At WWDC, Apple put out its case to developers for the iOS platform, online services, integrated development environment, and store:

• A payout of more than $10 billion to developers, $5 billion in the last 12 months.
• 575 million credit card accounts in the Apple App Store.
• Apple customers use their smartphone 50 percent more than other platforms.
• The mobile web share for iOS is 60 percent vs. 24 percent for Android.
• 97 percent of iOS customers are pleased with the platform, 73 percent are "very satisfied."
• A market of 600 million iOS devices.

Apple CEO Tim Cook says "It's clear that if people are using their devices more, they're loving them more." In addition, he suggested that just as iOS customers buy more apps than the competition, "they also buy more of everything else."

However, all isn't roses. A recent survey by the App Promo mobile solution marketing consultancy presents a different picture, especially for Android developers. My colleague Joe McKendrick at Service Oriented looked at the research and said that most mobile app developers aren't making much money from their apps. 
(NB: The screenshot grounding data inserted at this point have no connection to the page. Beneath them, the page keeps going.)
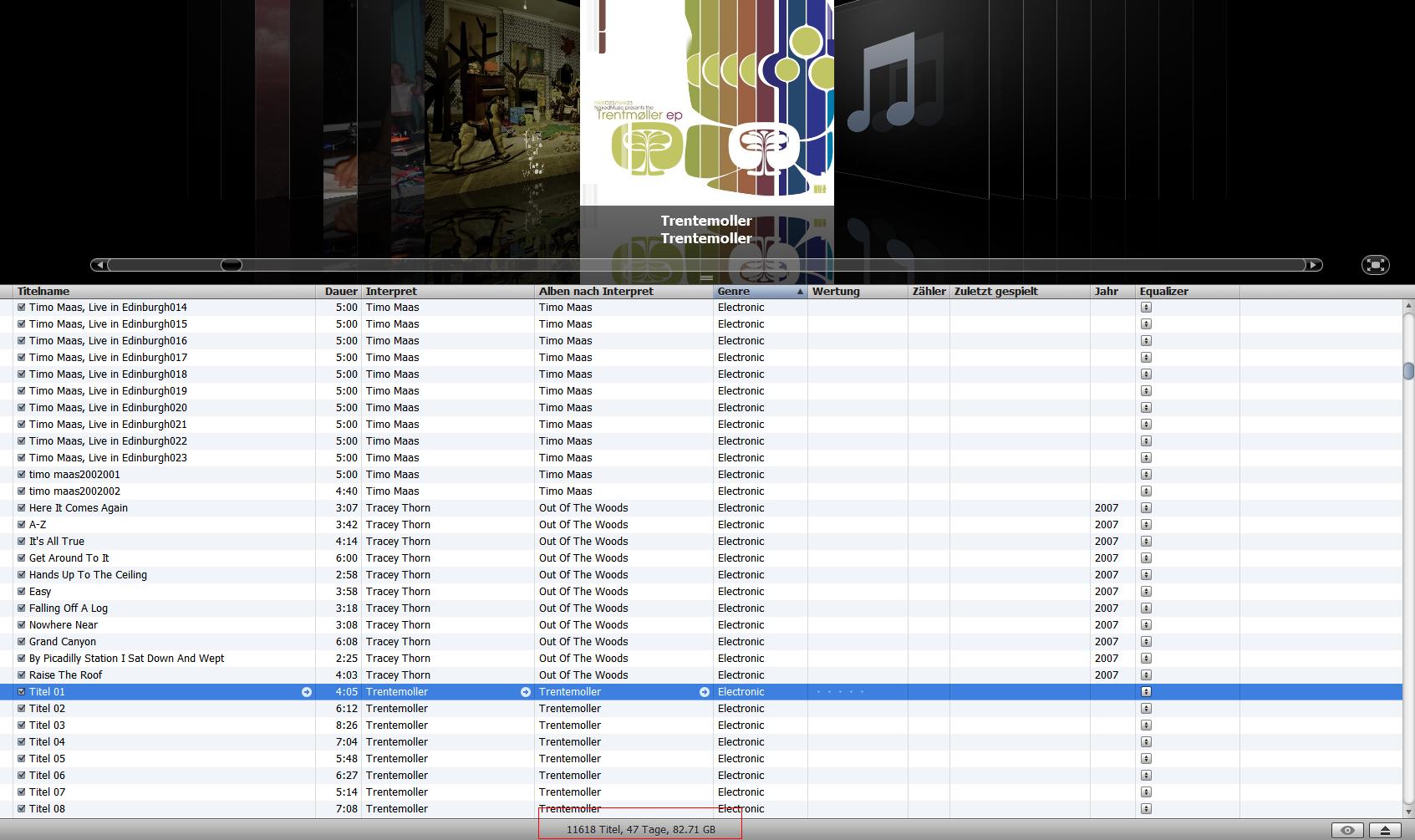1415x840 pixels.
Task: Uncheck the Grand Canyon track checkbox
Action: [22, 642]
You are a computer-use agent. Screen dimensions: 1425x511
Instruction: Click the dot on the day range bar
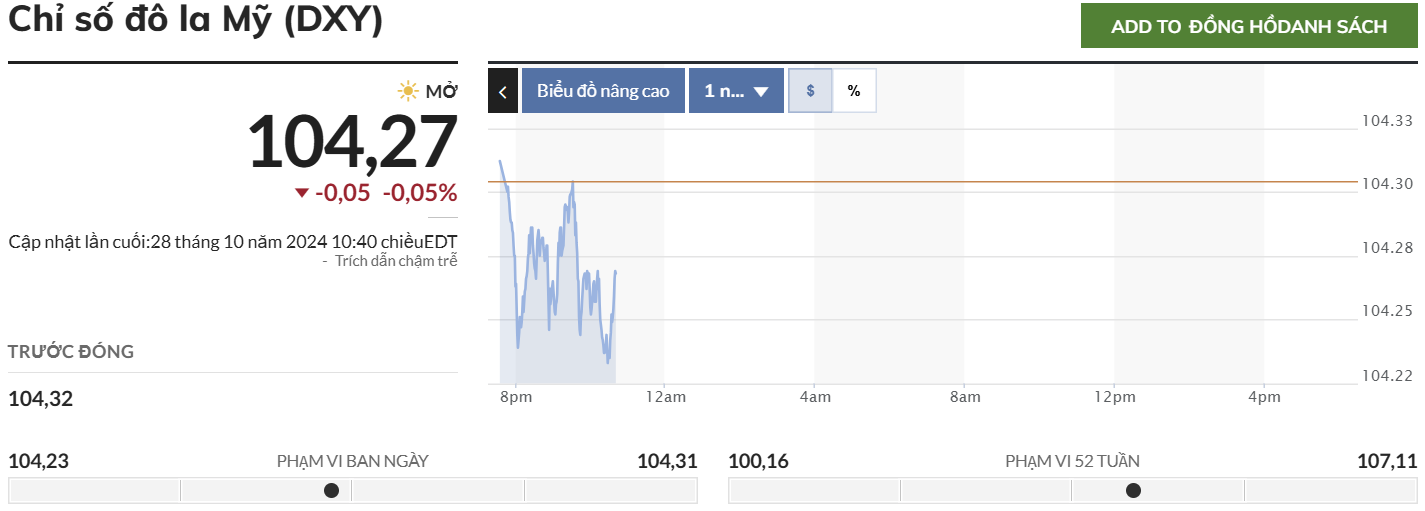[x=331, y=490]
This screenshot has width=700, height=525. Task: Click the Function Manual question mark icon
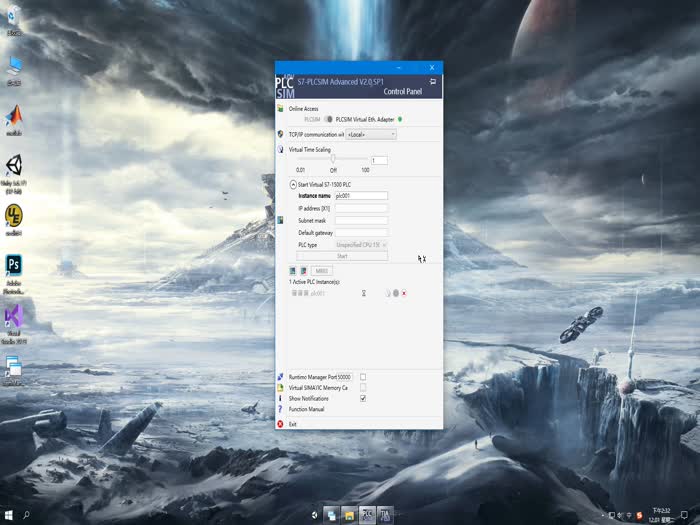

However, a closer look at the results by platform shows that things are worse for Android developers compared with iOS developers:

•Some 10 percent of iOS developers said they haven't earned a dime in profit compared with 41 percent of Android developers.
•The most common price for an Android app is $0.99 vs. $2.99 for iOS apps.
•Some 68 percent of developers seeing success in the U.S. market vs. 43 percent for Android developers.

So, the short story here is that Apple developers are doing better; Apple developers can charge more for their apps; and Apple developers are selling apps in geographical markets known for having customers willing to pay for their software.

According to the App Promo survey, it appears that the revenue model chosen first by Android developers is an advertising model, rather than the paid app model chosen by iOS developers. This advertising strategy doesn't appear to be working for them. Worse, the potential customers for Android are having trouble paying more than a buck for apps.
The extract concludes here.